Robert Doggart, 65, was arrested for plotting to attack and burn down a mosque, school and cafeteria in a predominant Muslim community in upstate New York in April 2015.
On Tuesday, less than one year since his arrest, the New York Daily News reported that Doggart won't face terrorism charges for his plot. Doggart faces "one count of solicitation to commit arson, one count of solicitation to commit a civil rights violation and two counts of threat in interstate commerce"; Doggart has also been on house arrest since he was apprehended.
Why Doggart won't face terrorism charges
The United States does not have a federal statute on domestic terrorism. According to Rafia Zakaria, a human rights attorney, federal statutes on terrorism are — ironically — designed in language to deliberately criminalize foreign suspects. The U.S. federal law statute on terrorism almost entirely targets individuals with foreign ties or alliances.
"In this way, domestic terror is rendered invisible, and the imagined threat of foreign terror magnified, its incipient paranoia implicating all American Muslims within its folds of suspicion, surveillance and discrimination," Zakaria wrote in a report for the Columbia Journalism Review. "All forms of terror should be equally punishable, especially in a legal system that justifies pre-emptive policing and already monitors social media platforms and speech for potential extremists."

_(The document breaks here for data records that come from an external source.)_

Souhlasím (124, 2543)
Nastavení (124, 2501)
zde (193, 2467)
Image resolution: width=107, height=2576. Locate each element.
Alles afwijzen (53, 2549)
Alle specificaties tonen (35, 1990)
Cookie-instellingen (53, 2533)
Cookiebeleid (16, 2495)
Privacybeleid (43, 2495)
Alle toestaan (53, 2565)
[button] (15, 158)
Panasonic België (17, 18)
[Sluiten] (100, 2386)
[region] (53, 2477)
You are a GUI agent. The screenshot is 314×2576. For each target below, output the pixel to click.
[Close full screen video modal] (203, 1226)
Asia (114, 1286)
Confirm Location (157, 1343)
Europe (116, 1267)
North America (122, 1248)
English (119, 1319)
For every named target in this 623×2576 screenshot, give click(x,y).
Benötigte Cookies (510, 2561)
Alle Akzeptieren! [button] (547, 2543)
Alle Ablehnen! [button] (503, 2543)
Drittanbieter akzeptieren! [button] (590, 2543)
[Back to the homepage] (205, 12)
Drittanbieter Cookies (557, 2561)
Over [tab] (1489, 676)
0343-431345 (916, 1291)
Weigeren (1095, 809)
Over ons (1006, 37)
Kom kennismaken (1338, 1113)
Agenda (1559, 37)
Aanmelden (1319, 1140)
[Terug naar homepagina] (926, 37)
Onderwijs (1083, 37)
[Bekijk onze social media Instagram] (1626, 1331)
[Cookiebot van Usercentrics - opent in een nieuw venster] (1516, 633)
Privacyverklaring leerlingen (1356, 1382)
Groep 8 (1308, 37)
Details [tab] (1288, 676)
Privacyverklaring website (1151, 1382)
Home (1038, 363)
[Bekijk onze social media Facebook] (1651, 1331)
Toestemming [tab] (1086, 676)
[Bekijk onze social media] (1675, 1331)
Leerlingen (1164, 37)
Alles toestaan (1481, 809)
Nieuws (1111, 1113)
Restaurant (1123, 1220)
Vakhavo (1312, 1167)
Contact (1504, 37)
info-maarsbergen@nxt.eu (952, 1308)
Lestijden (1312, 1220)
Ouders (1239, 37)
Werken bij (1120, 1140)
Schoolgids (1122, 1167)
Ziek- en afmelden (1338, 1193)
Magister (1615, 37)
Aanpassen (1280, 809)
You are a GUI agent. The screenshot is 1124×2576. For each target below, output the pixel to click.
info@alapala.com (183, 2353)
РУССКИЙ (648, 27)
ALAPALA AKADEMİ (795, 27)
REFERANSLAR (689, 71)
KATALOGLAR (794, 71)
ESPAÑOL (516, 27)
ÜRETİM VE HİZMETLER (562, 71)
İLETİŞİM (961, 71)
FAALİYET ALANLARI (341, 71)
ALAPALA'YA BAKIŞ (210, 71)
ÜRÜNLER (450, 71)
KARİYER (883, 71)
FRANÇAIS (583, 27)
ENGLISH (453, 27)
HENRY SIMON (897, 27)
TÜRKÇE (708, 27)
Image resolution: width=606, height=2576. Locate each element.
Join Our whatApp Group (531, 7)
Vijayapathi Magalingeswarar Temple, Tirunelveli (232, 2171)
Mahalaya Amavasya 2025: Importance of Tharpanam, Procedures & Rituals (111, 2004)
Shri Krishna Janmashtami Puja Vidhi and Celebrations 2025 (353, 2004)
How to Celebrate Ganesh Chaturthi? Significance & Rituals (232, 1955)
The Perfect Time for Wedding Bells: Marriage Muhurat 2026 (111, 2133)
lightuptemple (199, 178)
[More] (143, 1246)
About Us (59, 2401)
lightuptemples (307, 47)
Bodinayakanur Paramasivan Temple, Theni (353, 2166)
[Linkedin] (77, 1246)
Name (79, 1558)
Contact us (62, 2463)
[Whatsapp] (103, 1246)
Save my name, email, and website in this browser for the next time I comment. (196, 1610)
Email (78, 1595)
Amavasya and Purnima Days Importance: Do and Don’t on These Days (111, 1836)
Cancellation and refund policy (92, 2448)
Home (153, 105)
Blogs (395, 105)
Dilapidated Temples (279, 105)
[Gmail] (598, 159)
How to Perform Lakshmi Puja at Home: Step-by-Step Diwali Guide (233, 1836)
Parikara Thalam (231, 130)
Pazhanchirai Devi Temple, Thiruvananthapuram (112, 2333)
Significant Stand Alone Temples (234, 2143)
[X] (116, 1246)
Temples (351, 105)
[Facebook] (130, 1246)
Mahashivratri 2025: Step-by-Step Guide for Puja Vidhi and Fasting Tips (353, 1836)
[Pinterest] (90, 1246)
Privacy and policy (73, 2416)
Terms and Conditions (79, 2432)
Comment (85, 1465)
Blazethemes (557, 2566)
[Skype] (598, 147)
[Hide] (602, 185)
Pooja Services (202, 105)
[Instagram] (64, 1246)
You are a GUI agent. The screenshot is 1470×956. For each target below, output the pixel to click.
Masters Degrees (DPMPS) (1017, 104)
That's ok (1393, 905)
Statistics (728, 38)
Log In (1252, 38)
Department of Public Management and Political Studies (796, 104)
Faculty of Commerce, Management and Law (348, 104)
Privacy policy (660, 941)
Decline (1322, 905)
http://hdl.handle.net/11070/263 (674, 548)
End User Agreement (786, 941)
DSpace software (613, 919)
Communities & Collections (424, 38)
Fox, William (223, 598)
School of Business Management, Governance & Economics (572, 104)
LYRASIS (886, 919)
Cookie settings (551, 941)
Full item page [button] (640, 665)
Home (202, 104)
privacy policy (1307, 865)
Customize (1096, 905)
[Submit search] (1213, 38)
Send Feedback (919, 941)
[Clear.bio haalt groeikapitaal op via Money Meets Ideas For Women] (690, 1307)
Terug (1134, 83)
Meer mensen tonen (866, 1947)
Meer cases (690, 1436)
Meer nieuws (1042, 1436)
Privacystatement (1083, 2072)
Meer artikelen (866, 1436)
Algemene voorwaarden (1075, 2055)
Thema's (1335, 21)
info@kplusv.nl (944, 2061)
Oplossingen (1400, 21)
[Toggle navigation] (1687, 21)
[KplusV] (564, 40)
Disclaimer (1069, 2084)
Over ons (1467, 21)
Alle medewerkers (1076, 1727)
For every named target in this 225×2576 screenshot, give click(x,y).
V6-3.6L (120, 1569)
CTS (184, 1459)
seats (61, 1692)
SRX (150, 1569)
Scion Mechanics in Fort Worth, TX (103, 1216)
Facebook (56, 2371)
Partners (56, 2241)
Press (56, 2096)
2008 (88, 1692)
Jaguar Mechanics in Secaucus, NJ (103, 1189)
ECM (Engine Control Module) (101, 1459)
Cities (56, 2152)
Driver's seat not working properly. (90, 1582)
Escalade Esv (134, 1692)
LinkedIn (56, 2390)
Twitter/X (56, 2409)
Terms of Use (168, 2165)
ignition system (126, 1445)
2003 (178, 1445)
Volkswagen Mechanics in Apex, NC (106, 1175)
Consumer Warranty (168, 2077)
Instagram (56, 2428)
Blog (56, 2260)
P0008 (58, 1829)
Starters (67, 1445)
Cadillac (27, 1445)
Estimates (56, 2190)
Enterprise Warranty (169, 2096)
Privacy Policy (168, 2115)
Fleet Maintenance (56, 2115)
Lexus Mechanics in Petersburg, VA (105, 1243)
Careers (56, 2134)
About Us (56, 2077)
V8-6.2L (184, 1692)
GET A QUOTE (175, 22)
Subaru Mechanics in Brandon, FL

But since federal terrorism allows for foreign connections to be so loosely defined, almost any Muslim in the U.S. can be charged with terrorism for committing crimes similar or even far more benign than Doggart or convicted killer Dylann Roof.
"All American Muslims, because they are immigrants, or children of immigrants, can be considered as having a 'foreign connection,'" Zakaria said in an email interview. "Even having parents who are from elsewhere or having traveled to Afghanistan is considered enough to qualify for a 'foreign connection.'"
This was certainly the case for Ahmed Rahami who was arrested for the Chelsea explosions in September 2016. New York Gov. Andrew Cuomo claimed he had a "foreign connection" without citing any evidence for the allegation. It was also the case for Tarek Mehanna, an Egyptian-American who was charged with providing material support for terrorism when he translated fundamentalist and anti-western documents in Arabic to English and uploaded them to an online forum.
On the other hand, Doggart — a 2014 congressional candidate — used right-wing online forums and social media to recruit people to attack and burn down "Islamberg," or Hancock, New York. In these online forums, Doggart unveiled his plans to use AK-47 rifles to open fire at Muslims since he believes there are extremist camps in Hancock.